Could you set down every record exactly as it appears?

++++

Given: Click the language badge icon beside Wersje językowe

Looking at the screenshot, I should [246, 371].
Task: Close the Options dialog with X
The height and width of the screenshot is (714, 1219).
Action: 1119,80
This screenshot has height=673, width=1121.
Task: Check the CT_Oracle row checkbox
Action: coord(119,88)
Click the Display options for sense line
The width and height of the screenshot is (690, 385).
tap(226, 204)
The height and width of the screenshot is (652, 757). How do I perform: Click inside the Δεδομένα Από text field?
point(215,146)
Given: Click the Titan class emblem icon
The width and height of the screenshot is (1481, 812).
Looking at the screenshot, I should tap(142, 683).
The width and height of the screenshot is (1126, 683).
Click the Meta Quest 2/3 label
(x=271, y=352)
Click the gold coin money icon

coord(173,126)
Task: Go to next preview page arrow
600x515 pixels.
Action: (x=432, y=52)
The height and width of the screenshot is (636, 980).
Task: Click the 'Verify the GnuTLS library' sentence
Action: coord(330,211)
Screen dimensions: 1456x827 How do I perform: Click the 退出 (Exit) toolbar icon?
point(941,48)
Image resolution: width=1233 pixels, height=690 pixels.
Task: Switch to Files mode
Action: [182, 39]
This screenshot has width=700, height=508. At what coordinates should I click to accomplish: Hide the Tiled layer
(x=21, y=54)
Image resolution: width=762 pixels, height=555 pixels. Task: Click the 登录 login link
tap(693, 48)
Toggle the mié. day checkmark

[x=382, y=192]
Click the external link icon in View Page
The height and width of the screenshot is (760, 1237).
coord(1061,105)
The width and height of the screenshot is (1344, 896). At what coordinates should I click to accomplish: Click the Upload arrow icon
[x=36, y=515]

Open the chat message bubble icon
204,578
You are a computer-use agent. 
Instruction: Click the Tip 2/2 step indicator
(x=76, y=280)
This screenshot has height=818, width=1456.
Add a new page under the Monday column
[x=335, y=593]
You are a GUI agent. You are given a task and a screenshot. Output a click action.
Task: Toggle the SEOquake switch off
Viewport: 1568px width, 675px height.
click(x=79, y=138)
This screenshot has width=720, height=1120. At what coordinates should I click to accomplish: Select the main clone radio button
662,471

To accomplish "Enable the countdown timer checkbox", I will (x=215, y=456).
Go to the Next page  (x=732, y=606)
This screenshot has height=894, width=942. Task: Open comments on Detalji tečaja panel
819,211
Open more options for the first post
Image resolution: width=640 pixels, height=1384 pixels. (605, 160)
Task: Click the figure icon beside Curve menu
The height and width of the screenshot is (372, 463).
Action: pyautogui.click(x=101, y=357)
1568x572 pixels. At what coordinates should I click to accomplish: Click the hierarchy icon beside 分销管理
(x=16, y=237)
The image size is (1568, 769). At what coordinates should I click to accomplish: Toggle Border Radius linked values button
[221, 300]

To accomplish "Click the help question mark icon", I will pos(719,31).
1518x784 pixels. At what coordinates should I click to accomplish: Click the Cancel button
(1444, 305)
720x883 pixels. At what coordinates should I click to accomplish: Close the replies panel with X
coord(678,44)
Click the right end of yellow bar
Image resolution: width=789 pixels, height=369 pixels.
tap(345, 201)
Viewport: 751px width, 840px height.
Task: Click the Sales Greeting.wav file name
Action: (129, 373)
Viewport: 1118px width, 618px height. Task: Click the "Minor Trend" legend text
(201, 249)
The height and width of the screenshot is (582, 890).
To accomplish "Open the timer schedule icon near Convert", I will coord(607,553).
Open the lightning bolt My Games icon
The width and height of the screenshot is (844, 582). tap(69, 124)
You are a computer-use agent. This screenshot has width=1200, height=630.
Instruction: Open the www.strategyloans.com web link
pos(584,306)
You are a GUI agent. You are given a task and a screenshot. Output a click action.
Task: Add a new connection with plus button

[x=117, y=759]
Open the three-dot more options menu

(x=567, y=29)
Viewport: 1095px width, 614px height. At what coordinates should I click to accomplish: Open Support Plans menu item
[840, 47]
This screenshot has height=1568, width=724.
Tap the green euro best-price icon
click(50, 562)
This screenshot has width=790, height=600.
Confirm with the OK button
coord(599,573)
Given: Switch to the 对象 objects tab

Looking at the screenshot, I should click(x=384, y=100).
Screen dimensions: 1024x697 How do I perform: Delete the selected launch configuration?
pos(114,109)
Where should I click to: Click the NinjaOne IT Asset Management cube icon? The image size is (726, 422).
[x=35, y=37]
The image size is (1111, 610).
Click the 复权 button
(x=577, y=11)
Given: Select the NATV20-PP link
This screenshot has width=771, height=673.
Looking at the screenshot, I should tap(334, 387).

++++

■ RESULT
Given: Click the language badge icon beside Wersje językowe

Looking at the screenshot, I should [246, 371].
Task: Close the Options dialog with X
The height and width of the screenshot is (714, 1219).
Action: 1119,80
This screenshot has height=673, width=1121.
Task: Check the CT_Oracle row checkbox
Action: coord(119,88)
Click the Display options for sense line
The width and height of the screenshot is (690, 385).
tap(226, 204)
The height and width of the screenshot is (652, 757). How do I perform: Click inside the Δεδομένα Από text field?
point(215,146)
Given: Click the Titan class emblem icon
The width and height of the screenshot is (1481, 812).
Looking at the screenshot, I should tap(142, 683).
The width and height of the screenshot is (1126, 683).
Click the Meta Quest 2/3 label
(x=271, y=352)
Click the gold coin money icon

coord(173,126)
Task: Go to next preview page arrow
600x515 pixels.
Action: (x=432, y=52)
The height and width of the screenshot is (636, 980).
Task: Click the 'Verify the GnuTLS library' sentence
Action: coord(330,211)
Screen dimensions: 1456x827 How do I perform: Click the 退出 (Exit) toolbar icon?
point(941,48)
Image resolution: width=1233 pixels, height=690 pixels.
Task: Switch to Files mode
Action: [182, 39]
This screenshot has width=700, height=508. At what coordinates should I click to accomplish: Hide the Tiled layer
(x=21, y=54)
Image resolution: width=762 pixels, height=555 pixels. Task: Click the 登录 login link
tap(693, 48)
Toggle the mié. day checkmark

[x=382, y=192]
Click the external link icon in View Page
The height and width of the screenshot is (760, 1237).
coord(1061,105)
The width and height of the screenshot is (1344, 896). At what coordinates should I click to accomplish: Click the Upload arrow icon
[x=36, y=515]

Open the chat message bubble icon
204,578
You are a computer-use agent. 
Instruction: Click the Tip 2/2 step indicator
(x=76, y=280)
This screenshot has height=818, width=1456.
Add a new page under the Monday column
[x=335, y=593]
You are a GUI agent. You are given a task and a screenshot. Output a click action.
Task: Toggle the SEOquake switch off
Viewport: 1568px width, 675px height.
click(x=79, y=138)
This screenshot has width=720, height=1120. At what coordinates should I click to accomplish: Select the main clone radio button
662,471

To accomplish "Enable the countdown timer checkbox", I will (x=215, y=456).
Go to the Next page  (x=732, y=606)
This screenshot has height=894, width=942. Task: Open comments on Detalji tečaja panel
819,211
Open more options for the first post
Image resolution: width=640 pixels, height=1384 pixels. (605, 160)
Task: Click the figure icon beside Curve menu
The height and width of the screenshot is (372, 463).
Action: pyautogui.click(x=101, y=357)
1568x572 pixels. At what coordinates should I click to accomplish: Click the hierarchy icon beside 分销管理
(x=16, y=237)
The image size is (1568, 769). At what coordinates should I click to accomplish: Toggle Border Radius linked values button
[221, 300]

To accomplish "Click the help question mark icon", I will pos(719,31).
1518x784 pixels. At what coordinates should I click to accomplish: Click the Cancel button
(1444, 305)
720x883 pixels. At what coordinates should I click to accomplish: Close the replies panel with X
coord(678,44)
Click the right end of yellow bar
Image resolution: width=789 pixels, height=369 pixels.
tap(345, 201)
Viewport: 751px width, 840px height.
Task: Click the Sales Greeting.wav file name
Action: (129, 373)
Viewport: 1118px width, 618px height. Task: Click the "Minor Trend" legend text
(201, 249)
The height and width of the screenshot is (582, 890).
To accomplish "Open the timer schedule icon near Convert", I will coord(607,553).
Open the lightning bolt My Games icon
The width and height of the screenshot is (844, 582). tap(69, 124)
You are a computer-use agent. This screenshot has width=1200, height=630.
Instruction: Open the www.strategyloans.com web link
pos(584,306)
You are a GUI agent. You are given a task and a screenshot. Output a click action.
Task: Add a new connection with plus button

[x=117, y=759]
Open the three-dot more options menu

(x=567, y=29)
Viewport: 1095px width, 614px height. At what coordinates should I click to accomplish: Open Support Plans menu item
[840, 47]
This screenshot has height=1568, width=724.
Tap the green euro best-price icon
click(50, 562)
This screenshot has width=790, height=600.
Confirm with the OK button
coord(599,573)
Given: Switch to the 对象 objects tab

Looking at the screenshot, I should click(x=384, y=100).
Screen dimensions: 1024x697 How do I perform: Delete the selected launch configuration?
pos(114,109)
Where should I click to: Click the NinjaOne IT Asset Management cube icon? The image size is (726, 422).
[x=35, y=37]
The image size is (1111, 610).
Click the 复权 button
(x=577, y=11)
Given: Select the NATV20-PP link
This screenshot has width=771, height=673.
Looking at the screenshot, I should tap(334, 387).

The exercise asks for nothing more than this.